▶ [Problem requirements]:
Search the records below for the string "dropdown" and copy each line where it turns up.

▶ [Records supplied]:
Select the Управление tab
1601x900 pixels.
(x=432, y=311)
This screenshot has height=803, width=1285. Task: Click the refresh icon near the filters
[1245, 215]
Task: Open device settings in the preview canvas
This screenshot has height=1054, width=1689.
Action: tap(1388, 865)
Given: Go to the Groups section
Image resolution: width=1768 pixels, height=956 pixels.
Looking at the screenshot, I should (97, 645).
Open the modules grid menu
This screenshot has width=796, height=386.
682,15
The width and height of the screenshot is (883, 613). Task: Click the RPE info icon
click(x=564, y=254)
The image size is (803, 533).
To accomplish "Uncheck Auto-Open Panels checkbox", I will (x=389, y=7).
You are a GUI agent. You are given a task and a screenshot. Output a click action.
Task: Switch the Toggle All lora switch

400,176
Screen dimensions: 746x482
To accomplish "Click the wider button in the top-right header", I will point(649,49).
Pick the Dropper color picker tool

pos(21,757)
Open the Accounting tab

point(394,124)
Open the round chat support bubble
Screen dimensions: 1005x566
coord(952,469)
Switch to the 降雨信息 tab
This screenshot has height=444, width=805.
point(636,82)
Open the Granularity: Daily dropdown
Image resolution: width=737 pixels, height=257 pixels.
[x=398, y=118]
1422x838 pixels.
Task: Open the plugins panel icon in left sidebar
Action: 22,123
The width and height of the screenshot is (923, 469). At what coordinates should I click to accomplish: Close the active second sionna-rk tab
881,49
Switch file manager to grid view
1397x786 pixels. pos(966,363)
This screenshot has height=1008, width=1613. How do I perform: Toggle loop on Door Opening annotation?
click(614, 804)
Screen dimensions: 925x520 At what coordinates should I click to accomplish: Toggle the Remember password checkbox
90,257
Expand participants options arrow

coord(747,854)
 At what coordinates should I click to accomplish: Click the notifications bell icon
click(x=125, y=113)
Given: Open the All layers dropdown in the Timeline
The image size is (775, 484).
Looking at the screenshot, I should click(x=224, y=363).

▶ [Reply to the task]:
Open the Granularity: Daily dropdown
Given: Open the All layers dropdown in the Timeline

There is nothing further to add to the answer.